It took me nearly three hours to actually get out and work in the yard. Constructive procrastination, Jim's dad used to call it. I was apprehensive that I’d break out again. As I procrastinated, I improved my strategy. I prepared some poison-ivy herbicide. Even Amy, a suburban homesteader who promotes natural remedies for gardening challenges, recommends chemical herbicides for tough cases of poison ivy. She does recommend leaving the plants where they don't disturb human activity: they protect against erosion, make good boundaries for forests, and produce berries that some birds eat.
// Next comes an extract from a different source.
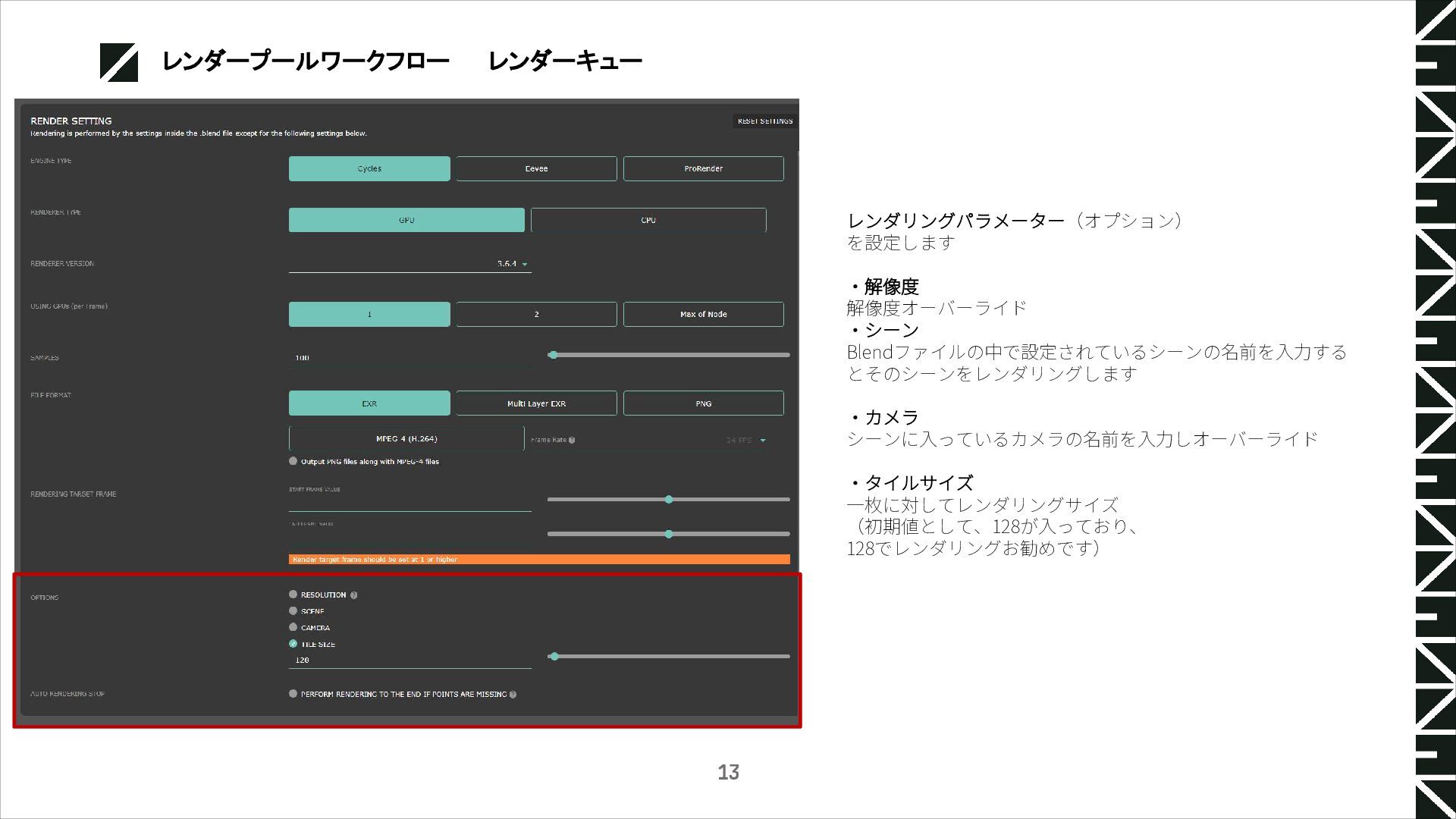Image resolution: width=1456 pixels, height=819 pixels.
Task: Expand the 24 FPS frame rate dropdown
Action: coord(763,441)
Last week, I bought two disposable Tyvek suits, complete with attached booties. The supplied black gloves were as thin and short as exam gloves, and I couldn’t keep my wrists protected, so I added a pair of long purple rubber gloves.
I’m very frugal (ask my kids) and thought of reusing the $10 Tyvek suit and $5 purple gloves. However, the suit was nearly worn out after six and a half hours of bending, kneeling, pulling weeds and cutting brush. It was fun to peel myself out of the suit, roll it up inside out, and trash it.
After 6 1/2 hours: 4 bags full of weeds |
I used my best Red Cross First Aid glove-removal technique.Sweat came streaming out of them. My finger pads were prunes. Cheap spa treatment.
I’m pretty confident that I didn't touch any poison ivy, but I’ll only be certain in three days, if I don’t develop any rash. I’ll keep you posted.